Melihat bocah itu melangkah pergi, Syifa pun langsung melangkah kembali menuju mejanya, lalu mengambil buku dan pulpennya tadi.


"Beberapa usulan dari kalian yang sudah Ibu catat akan Ibu serahkan kepada kepala sekolah. Kalau begitu Ibu permisi dulu, ya? Jam pelajaran kalian selanjutnya juga akan segera dimulai. Selamat siang anak-anak."


"Siang juga Bu Syifa!" Seluruh bocah itu menyeru, ketika Syifa sudah melangkah pergi dari kelas dan menutup pintu.


*


*


*


Ceklek~


Syifa membuka ruangan guru, di mana mejanya juga ada di sana.


Saat kedua kakinya itu melangkah masuk, dia langsung mengerutkan keningnya, lantaran sudah ada Mami Yeri dan Papi Paul yang duduk di depan mejanya. Dan di atas mejanya itu banyak sekali plastik putih yang isinya beberapa makanan dan minuman.


"Papi ... Mami, kok kalian ada di sini?" tanya Syifa heran, lalu mendekati mertuanya untuk mencium punggung tangan.


"Benar 'kan, Pi ... kata Mami juga, Syifa ada di sini," ucap Mami Yeri dengan senyuman manis di bibirnya.


"Iya, Mi." Papi Paul mengangguk, lalu menatap menantunya yang sudah duduk di depan, pada kursinya. "Kamu tadi pagi kok ninggalin Papi dan Mami, Fa? Kan Papi udah bilang ... tungguin sampai Papi selesai mandi." Bibir Papi Paul tampak mengerucut, dia sepertinya kesal bercampur kecewa.


"Maafin aku, Pi, Mi ... Tapi Aa yang maksa. Jadi aku nggak bisa apa-apa." Syifa menatap kedua mertuanya dengan raut bersalah.

__ADS_1


"Sebenarnya Papi lagi kesel. Tapi berhubung kami sudah berhasil ketemu kamu ... mending kamu makan saja gimana? Wanita hamil biasanya 'kan suka laper." Papi Paul buru-buru membuka beberapa plastik putih di atas meja, untuk memperlihatkan apa saja yang dia bawa.
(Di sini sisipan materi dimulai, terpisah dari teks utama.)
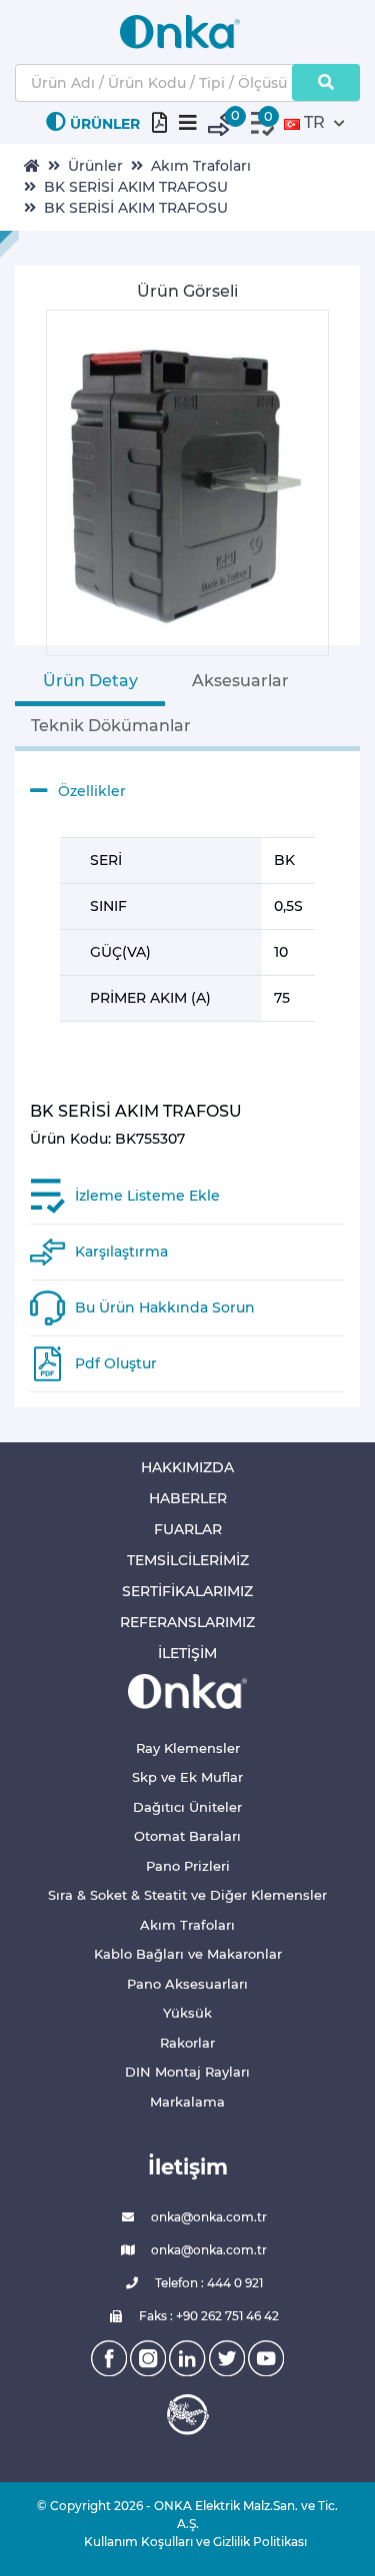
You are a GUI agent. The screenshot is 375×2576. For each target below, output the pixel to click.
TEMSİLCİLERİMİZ (188, 1560)
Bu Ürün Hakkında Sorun (165, 1307)
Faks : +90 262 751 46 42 (207, 2315)
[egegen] (188, 2414)
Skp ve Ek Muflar (187, 1777)
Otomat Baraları (187, 1836)
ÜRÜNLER (105, 124)
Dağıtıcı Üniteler (187, 1807)
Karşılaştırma (121, 1252)
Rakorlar (187, 2043)
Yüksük (187, 2013)
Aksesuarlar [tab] (240, 680)
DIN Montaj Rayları (187, 2072)
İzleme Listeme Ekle (147, 1196)
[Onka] (188, 1690)
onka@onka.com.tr (207, 2216)
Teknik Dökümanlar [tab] (111, 725)
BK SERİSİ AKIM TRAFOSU (136, 187)
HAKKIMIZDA (187, 1467)
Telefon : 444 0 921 (207, 2282)
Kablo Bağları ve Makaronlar (188, 1954)
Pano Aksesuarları (187, 1984)
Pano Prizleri (188, 1866)
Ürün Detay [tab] (90, 680)
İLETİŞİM (187, 1653)
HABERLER (188, 1498)
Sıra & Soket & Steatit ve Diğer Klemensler (187, 1895)
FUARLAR (188, 1529)
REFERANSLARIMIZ (187, 1622)
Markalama (187, 2102)
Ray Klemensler (188, 1748)
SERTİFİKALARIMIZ (187, 1591)
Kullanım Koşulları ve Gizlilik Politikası (188, 2541)
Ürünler (95, 166)
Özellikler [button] (92, 791)
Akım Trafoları (201, 166)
Dia dan istrinya memang senagaja membeli beberapa makanan dan minuman untuk Syifa, karena niatnya kalau sudah berhasil ketemu—mereka akan sepakat bekerjasama untuk saling menyuapi Syifa, biar adil.


"Tapi ini 'kan belum jam makan siang, Pi, dan rasanya aku masih kenyang." Syifa menyentuh perutnya, ketika Papi Paul sudah menyodorkan sesumpit spaghetti bolognese ke arahnya.
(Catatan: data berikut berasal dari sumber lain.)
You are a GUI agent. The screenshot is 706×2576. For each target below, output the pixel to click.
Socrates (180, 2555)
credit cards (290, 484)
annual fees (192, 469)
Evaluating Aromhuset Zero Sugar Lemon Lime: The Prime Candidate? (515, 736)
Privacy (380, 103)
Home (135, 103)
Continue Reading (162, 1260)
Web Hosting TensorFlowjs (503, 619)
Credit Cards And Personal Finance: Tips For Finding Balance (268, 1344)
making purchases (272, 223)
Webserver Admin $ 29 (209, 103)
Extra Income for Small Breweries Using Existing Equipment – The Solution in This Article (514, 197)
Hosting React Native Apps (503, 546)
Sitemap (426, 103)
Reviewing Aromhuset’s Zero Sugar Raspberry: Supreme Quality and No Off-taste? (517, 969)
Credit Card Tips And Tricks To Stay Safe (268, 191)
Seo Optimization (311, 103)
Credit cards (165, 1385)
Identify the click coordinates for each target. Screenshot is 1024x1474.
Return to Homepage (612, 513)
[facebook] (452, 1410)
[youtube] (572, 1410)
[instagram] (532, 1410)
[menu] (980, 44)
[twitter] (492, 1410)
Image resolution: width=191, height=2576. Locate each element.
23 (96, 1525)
"Cobain dulu sedikit, nanti juga pas udah ngerasain kamu ketagihan dan jadi laper," pinta Papi Paul dengan wajah penuh harap. Syifa yang terlihat tak tega akhirnya membuka mulutnya, dan mengunyahnya pelan-pelan.
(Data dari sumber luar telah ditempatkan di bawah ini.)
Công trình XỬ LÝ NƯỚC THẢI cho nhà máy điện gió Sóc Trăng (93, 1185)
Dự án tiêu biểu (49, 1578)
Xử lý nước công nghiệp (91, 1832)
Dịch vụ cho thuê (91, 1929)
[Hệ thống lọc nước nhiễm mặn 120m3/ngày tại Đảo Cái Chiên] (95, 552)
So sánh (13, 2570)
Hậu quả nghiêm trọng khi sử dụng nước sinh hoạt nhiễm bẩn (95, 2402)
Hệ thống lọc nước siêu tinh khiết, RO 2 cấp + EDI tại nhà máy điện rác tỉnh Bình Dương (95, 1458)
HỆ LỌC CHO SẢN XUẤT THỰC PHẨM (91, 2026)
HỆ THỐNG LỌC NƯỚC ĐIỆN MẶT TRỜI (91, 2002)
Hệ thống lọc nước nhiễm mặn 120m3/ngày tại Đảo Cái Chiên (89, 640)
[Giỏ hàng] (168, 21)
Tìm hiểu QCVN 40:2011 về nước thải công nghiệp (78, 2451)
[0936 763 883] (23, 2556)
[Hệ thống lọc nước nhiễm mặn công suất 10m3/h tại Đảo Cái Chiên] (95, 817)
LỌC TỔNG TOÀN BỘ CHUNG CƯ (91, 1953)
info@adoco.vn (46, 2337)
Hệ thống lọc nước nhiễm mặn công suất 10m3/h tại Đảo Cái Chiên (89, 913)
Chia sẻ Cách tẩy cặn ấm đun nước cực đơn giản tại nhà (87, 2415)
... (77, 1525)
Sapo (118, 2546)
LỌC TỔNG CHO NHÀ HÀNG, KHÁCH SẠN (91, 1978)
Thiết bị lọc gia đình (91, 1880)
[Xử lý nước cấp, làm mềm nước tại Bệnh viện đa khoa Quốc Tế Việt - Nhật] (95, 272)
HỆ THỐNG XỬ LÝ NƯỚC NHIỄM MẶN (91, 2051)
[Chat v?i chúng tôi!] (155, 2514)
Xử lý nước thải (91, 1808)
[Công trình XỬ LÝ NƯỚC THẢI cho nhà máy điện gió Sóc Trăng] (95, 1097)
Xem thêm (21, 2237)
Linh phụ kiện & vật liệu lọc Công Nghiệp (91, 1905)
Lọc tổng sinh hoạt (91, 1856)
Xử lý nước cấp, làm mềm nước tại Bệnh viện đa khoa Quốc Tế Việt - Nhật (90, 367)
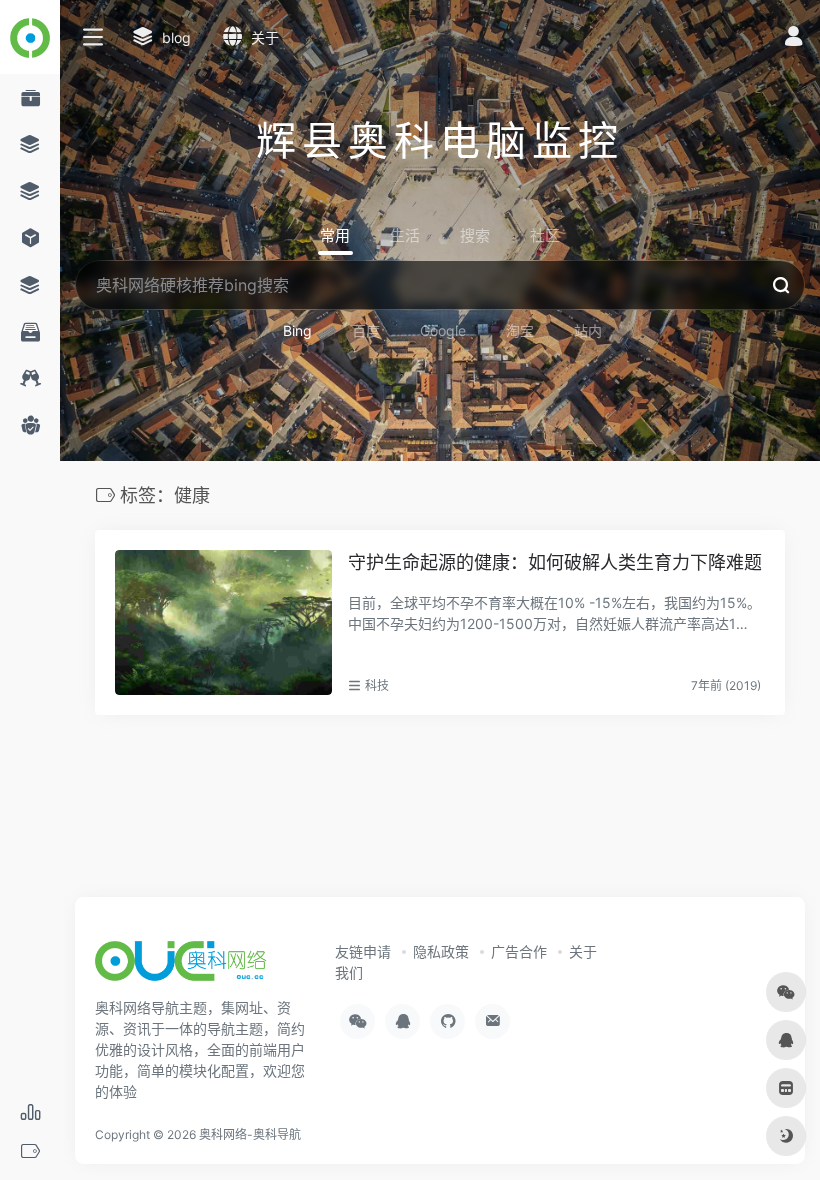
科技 (377, 685)
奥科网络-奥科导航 (250, 1134)
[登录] (793, 38)
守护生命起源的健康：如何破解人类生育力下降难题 (555, 562)
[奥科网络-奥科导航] (181, 967)
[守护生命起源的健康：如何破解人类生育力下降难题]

"Enak, kan?" tanya Papi Paul. Padahal Syifa yang mencobanya, tapi malah dialah yang berbinar.


Syifa mengangguk. "Enak, Pi. Terima kasih."


"Dulu Mami pas hamil Joe ... Mami suka banget makan spaghetti itu, Fa. Kamu juga pasti suka," kata Mami Yeri yang membuka penutup botol jus tomat, lalu menyodorkannya ke Syifa.


"Iya, Mi, enak. Terima kasih, Mi." Syifa tersenyum.


Tangannya baru saja hendak meraih botol tersebut, tapi Mami Yeri tiba-tiba berdiri dan membantunya menenggak minuman.


Kedua orang itu terlihat begitu lembut dan memanjakannya. Seketika membuat dada Syifa terasa begitu hangat.


"Kamu masih ada jam untuk mengajar nggak, Fa?" tanya Mami Yeri.


"Udah nggak ada, Mi." Syifa menggelengkan kepalanya. “Memangnya kenapa?”


"Habis makan, kamu ikut Mami sama Papi, ya?"


"Ke mana?"


"Kita ke mall. Belanja baju Ibu hamil untukmu dan beli perlengkapan bayi."


"Tapi perut aku belum besar, Mi." Syifa perlahan mengusap perutnya. "Dan jenis kelamin cucu Mami dan Papi juga belum tau."


"Nggak apa-apa," jawab Mami Yeri. "Yang penting kita pergi beli. Tapi perginya kita bertiga saja. Sekarang, Fa, gimana?"


"Tapi bentar lagi juga jam pulang sekolah, Mi." Syifa menunjuk jam pada pergelangan tangannya yang menunjukkan pukul 11.


"Kalau kayak gitu mending langsung saja kita berangkat sekarang." Melihat jam itu, Mami Yeri pun segera menarik tangan Syifa hingga membuatnya berdiri, kemudian membawanya melangkah menuju pintu ruangan guru. "Pi ... cepet beresin makanan dan minuman itu. Terus bawa semua, biar nanti makannya dimobil saja," pintanya pada sang suami.


"Iya, Mi." Papi Paul mengangguk cepat. Sambil berdiri dia pun membereskan makanan dan minuman di atas meja, menjinjingnya semua ke tangannya. Barulah setelah itu dia berlari menyusul istri dan menantunya yang sudah pergi dari sana.


"Tapi, Mi, aku belum izin sama Pak Bambang. Mana mungkin bisa aku pulang sebelum jam sekolah selesai?" Syifa terlihat ragu untuk ikut, tapi Mami Yeri terlihat memaksanya. Bahkan sudah membawanya masuk ke dalam mobil.